If your technology stopped working, would your business stop functioning too? Is your business totally reliant on the information stored on your computer systems or could you continue to deliver 95% of your products and services and catch up on the computer work later? No matter which end of this scale your business is at, you will fare much better during a major technology outage if you plan in advance, before it happens. This month we take some of the mystery out of Business Continuity Planning.

Business Continuity Planning (BCP) is the process of working out how your business will continue to function during a disaster. These threats to your business could include:
Fire      Burst water pipes      Burglary       Flooding (severe rainfall)      Earthquake      Influenza outbreak      Hardware failure      Software Failure      Internet outage       Tornado/Hurricane/Cyclone      Severed phone cabling      Security breach       Damage by disgruntled employee      Employee error      … And many more!

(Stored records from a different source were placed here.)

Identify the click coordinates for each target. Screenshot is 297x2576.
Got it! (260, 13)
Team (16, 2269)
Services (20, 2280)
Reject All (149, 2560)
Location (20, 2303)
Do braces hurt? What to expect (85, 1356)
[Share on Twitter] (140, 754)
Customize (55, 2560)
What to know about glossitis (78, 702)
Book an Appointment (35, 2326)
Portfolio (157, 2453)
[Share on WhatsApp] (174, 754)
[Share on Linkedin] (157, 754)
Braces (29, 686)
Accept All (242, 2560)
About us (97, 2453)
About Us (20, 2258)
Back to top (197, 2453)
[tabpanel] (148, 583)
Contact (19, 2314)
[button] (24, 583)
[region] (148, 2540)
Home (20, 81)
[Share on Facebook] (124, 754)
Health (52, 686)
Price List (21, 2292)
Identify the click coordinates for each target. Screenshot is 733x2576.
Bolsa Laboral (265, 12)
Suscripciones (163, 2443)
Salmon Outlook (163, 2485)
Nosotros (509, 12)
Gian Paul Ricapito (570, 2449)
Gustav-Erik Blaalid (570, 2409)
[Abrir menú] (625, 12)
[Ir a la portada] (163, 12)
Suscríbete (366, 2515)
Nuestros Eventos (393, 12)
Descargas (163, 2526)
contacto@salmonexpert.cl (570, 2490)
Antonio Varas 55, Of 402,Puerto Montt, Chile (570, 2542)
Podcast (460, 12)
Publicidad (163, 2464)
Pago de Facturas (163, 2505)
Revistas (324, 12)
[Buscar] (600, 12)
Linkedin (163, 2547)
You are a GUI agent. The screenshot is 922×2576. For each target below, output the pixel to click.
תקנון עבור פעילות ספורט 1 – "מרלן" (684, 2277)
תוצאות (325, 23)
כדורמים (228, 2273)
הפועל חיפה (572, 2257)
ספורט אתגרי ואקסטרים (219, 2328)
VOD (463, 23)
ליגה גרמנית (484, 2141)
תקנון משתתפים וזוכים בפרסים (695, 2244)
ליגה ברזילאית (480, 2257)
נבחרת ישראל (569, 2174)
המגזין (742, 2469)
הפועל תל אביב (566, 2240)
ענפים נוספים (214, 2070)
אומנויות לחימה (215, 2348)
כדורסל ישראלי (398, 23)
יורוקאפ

BCP begins with identifying the possible risks and the impact they would have on your business. What functions would be affected if your main administration PC crashed? How long could you be without internet access? It’s important to evaluate the probability of these incidents occurring and the severity of their impact. This will help you to determine which incidents are the highest priorities to be addressed.

Next, you look at how these risks can be prevented, or the impact of them lessened. This could include copying data to a different site or having a laptop that has the same business-critical software applications as your administration PC.

Finally, you plan the actions that would be needed to help you respond when this incident occurs. Do you need to go to another site to get a copy of your data or bring the laptop in from home? Do you need to temporarily relocate to another site that does have internet access? Can you run a paper-based system until you can access your computers again? Think about who will be responsible for doing what and what resources they will need. This also needs to include any third-party suppliers of your business, like your local Computer Troubleshooter.

Your Business Continuity Plan should be examined, tested and maintained on a regular basis. This is to ensure it still reflects the changing needs of your business and also to make sure that the key parties within your business understand their roles in the process.

Whilst it may seem a little daunting, some forethought and planning will save you a lot of time, stress and money when things do go wrong.